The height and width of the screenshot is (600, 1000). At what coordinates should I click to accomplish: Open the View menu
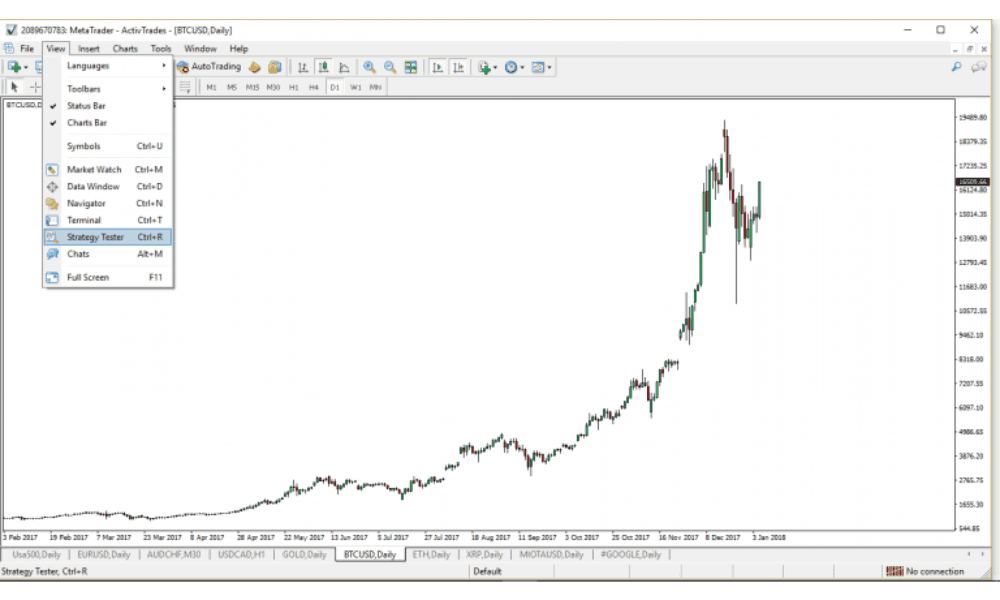point(55,48)
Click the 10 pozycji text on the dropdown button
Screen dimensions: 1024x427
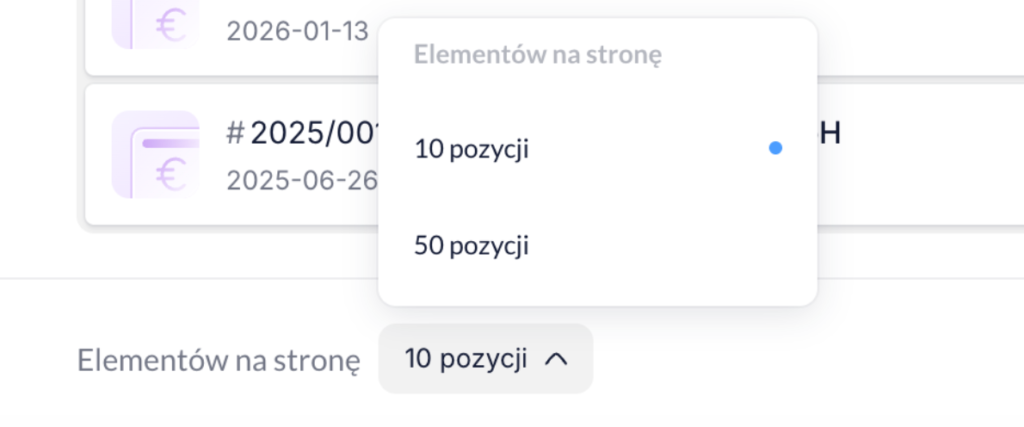pyautogui.click(x=466, y=358)
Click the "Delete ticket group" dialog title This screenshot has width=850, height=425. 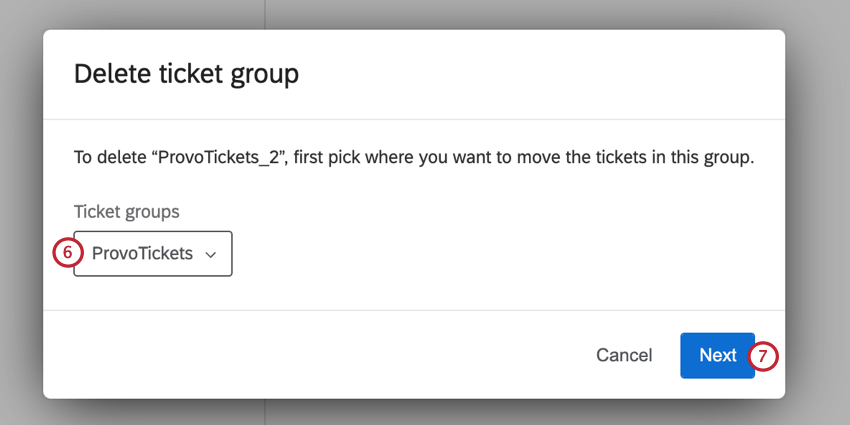pyautogui.click(x=186, y=73)
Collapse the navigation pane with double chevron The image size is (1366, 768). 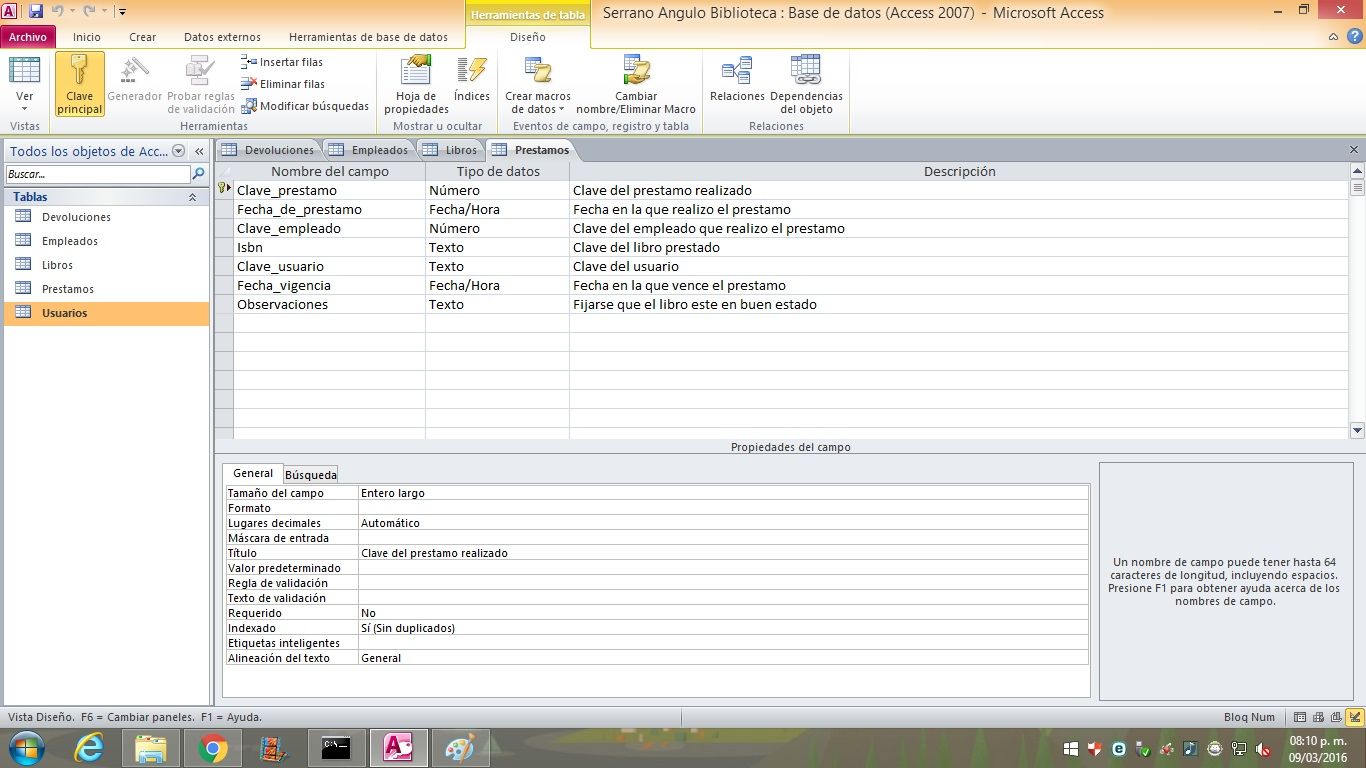[199, 152]
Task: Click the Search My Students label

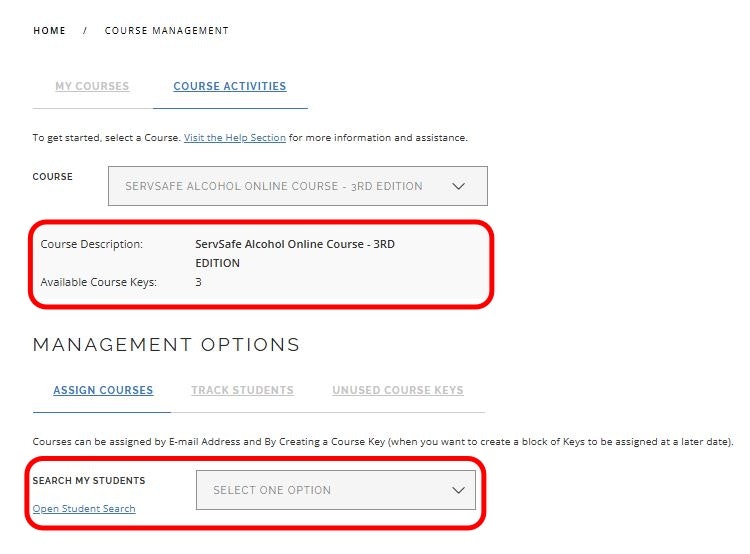Action: coord(89,481)
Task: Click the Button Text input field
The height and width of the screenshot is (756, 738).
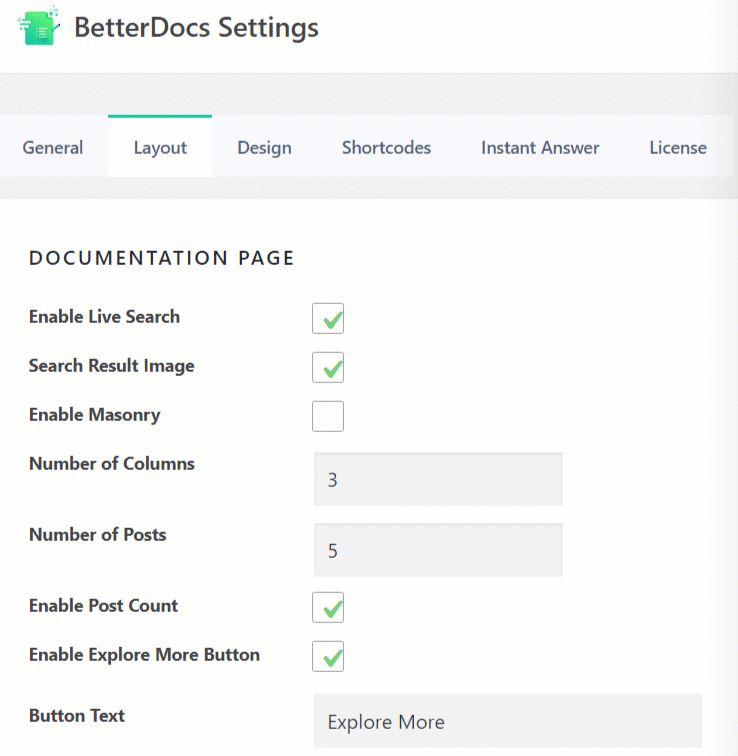Action: (x=508, y=721)
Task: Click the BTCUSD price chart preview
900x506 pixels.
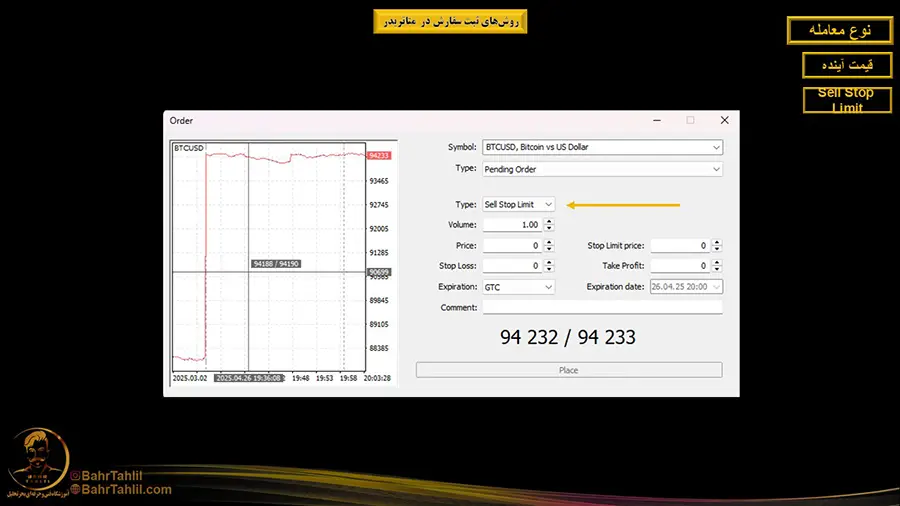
========
ACTIVITY:
Can the lines from the one with "Task: Click the BTCUSD price chart preview" to the end of the records above be quoted exactly, both ends included, with every picture omitted?

ANSWER BOX:
Task: Click the BTCUSD price chart preview
900x506 pixels.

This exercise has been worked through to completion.